# About Reinforcement Learning and Deep Q-Learning
> "Reinforcement learning is an area of machine learning that is focused on training agents to take certain actions at certain states from within an environment to maximize rewards. DQN (Deep Q-Net) is a reinforcement learning algorithm where a deep learning model is built to find the actions an agent can take at each state." [*Siwei Xu's tutorial
*](https://towardsdatascience.com/deep-reinforcement-learning-build-a-deep-q-network-dqn-to-play-cartpole-with-tensorflow-2-and-gym-8e105744b998)

<a class="anchor" id="ToC"></a>
# Table of Contents
1. [Install libraries](#install_libraries)
1. [Import libraries](#import_libraries)
1. [Define useful classes](#define_useful_classes)
1. [Define helper-functions](#define_helper_functions)
1. [Create ConnectX environment](#create_connectx_environment)
1. [Configure hyper-parameters](#configure_hyper_parameters)
1. [Train the agent](#train_the_agent)
1. [Save weights](#save_weights)
1. [Create an agent](#create_an_agent)
1. [Evaluate the agent](#evaluate_the_agent)

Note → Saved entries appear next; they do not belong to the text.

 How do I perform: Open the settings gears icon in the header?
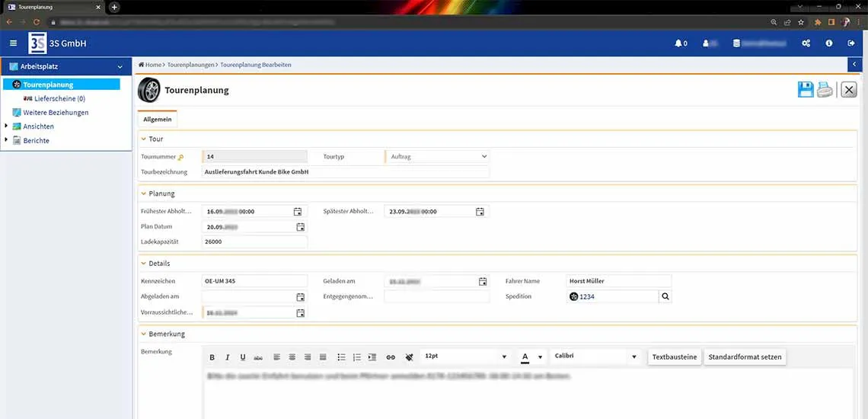[x=806, y=43]
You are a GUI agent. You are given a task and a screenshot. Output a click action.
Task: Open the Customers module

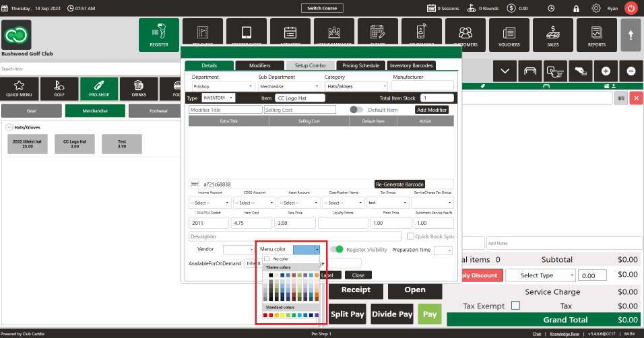465,35
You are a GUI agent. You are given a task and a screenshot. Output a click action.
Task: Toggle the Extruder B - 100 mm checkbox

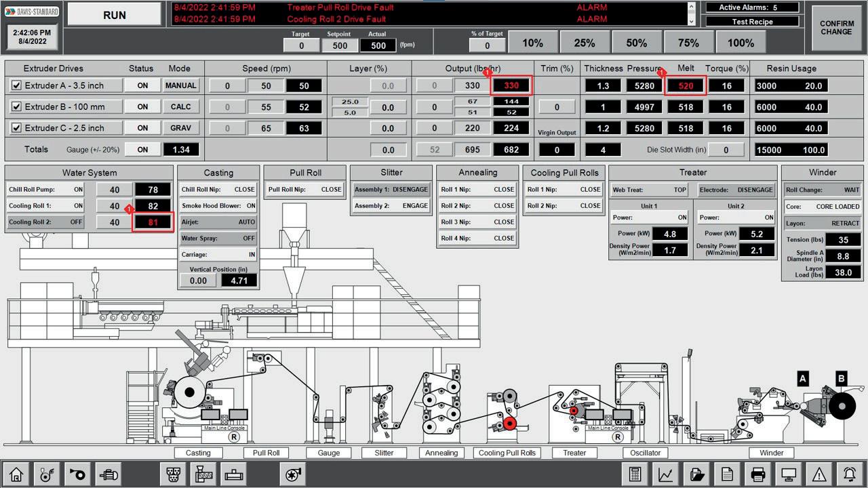pyautogui.click(x=17, y=106)
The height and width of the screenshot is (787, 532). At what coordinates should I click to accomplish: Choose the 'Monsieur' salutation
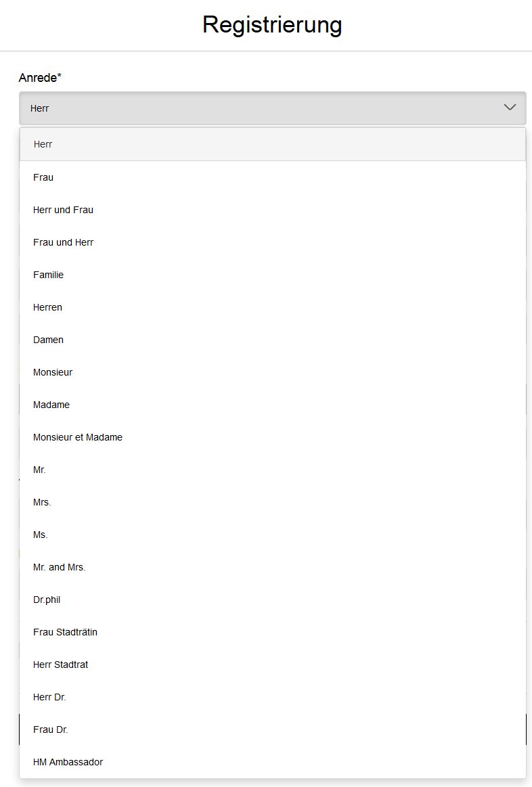click(273, 372)
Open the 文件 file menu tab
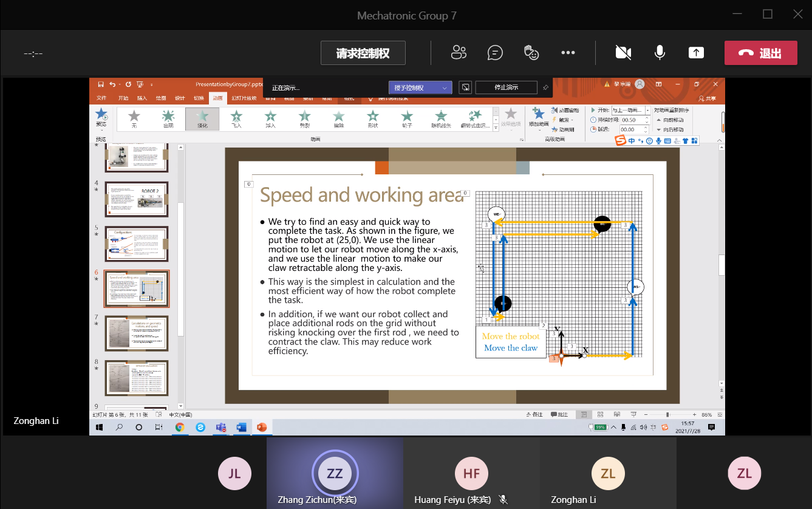The height and width of the screenshot is (509, 812). click(x=101, y=98)
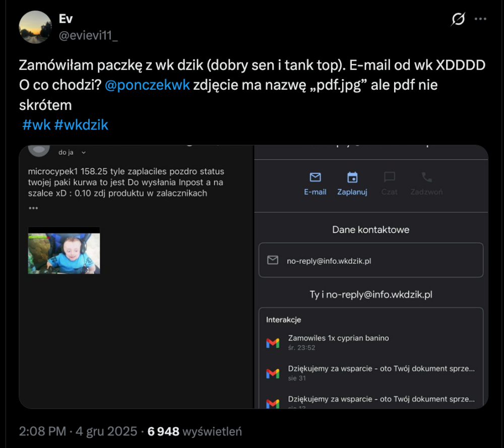Open the #wkdzik hashtag

click(81, 124)
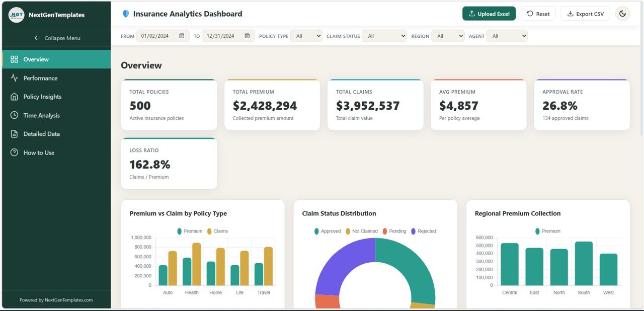644x311 pixels.
Task: Open the REGION filter dropdown
Action: pyautogui.click(x=448, y=36)
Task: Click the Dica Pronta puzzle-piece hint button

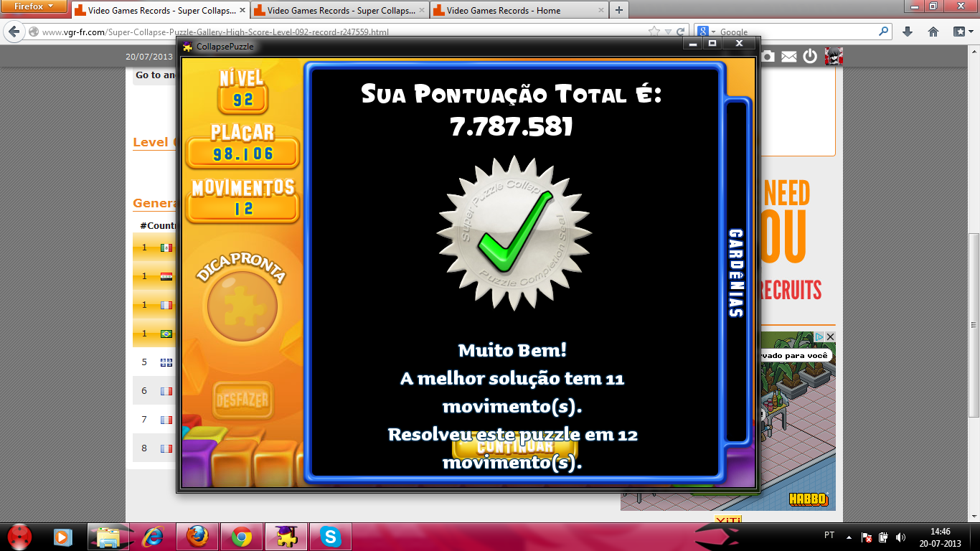Action: tap(242, 306)
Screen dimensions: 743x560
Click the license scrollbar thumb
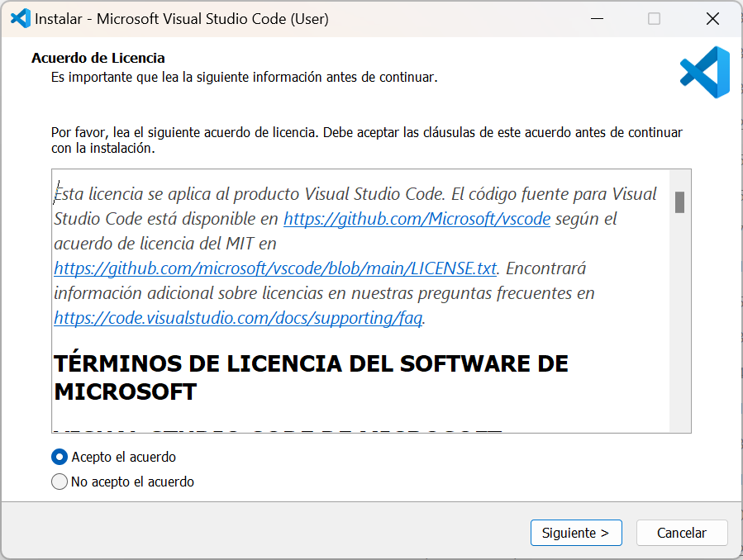pyautogui.click(x=681, y=202)
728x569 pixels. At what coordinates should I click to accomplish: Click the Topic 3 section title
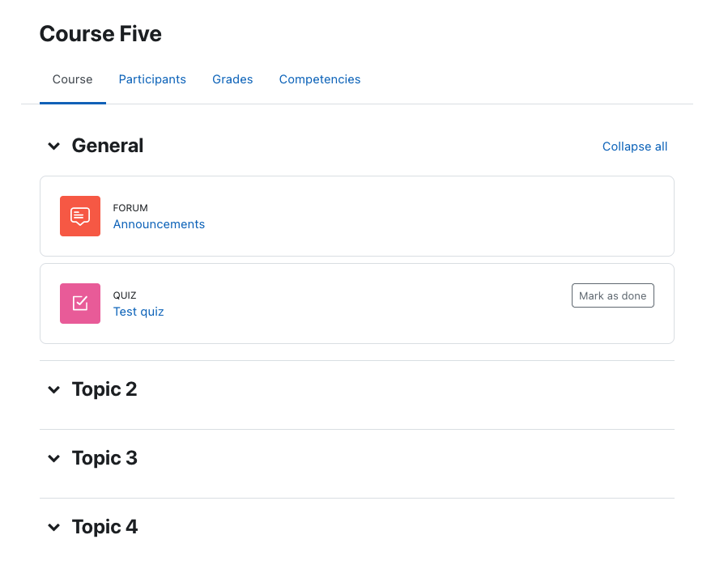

<a class="anchor" id="install_libraries"></a>
# Install libraries
[Back to Table of Contents](#ToC)

In [1]:
!pip install 'kaggle-environments>=0.1.6' > /dev/null 2>&1

<a class="anchor" id="import_libraries"></a>
# Import libraries
[Back to Table of Contents](#ToC)

In [2]:
import numpy as np
import gym
import torch
import torch.nn as nn
import torch.optim as optim
import matplotlib.pyplot as plt
from tqdm.notebook import tqdm
from kaggle_environments import evaluate, make

<a class="anchor" id="define_useful_classes"></a>
# Define useful classes
NOTE: All classes here were copied from my previous [*kernel*](https://www.kaggle.com/phunghieu/connectx-with-deep-q-learning) and switched from using TF2.0 to PyTorch. If you prefer TF2.0, let check [ConnectX with Deep Q-Learning](https://www.kaggle.com/phunghieu/connectx-with-deep-q-learning) kernel.

---
[Back to Table of Contents](#ToC)

In [3]:
class ConnectX(gym.Env):
    def __init__(self, switch_prob=0.5):
        self.env = make('connectx', debug=False)
        self.pair = [None, 'random']
        self.trainer = self.env.train(self.pair)
        self.switch_prob = switch_prob

        # Define required gym fields (examples):
        config = self.env.configuration
        self.action_space = gym.spaces.Discrete(config.columns)
        self.observation_space = gym.spaces.Discrete(config.columns * config.rows)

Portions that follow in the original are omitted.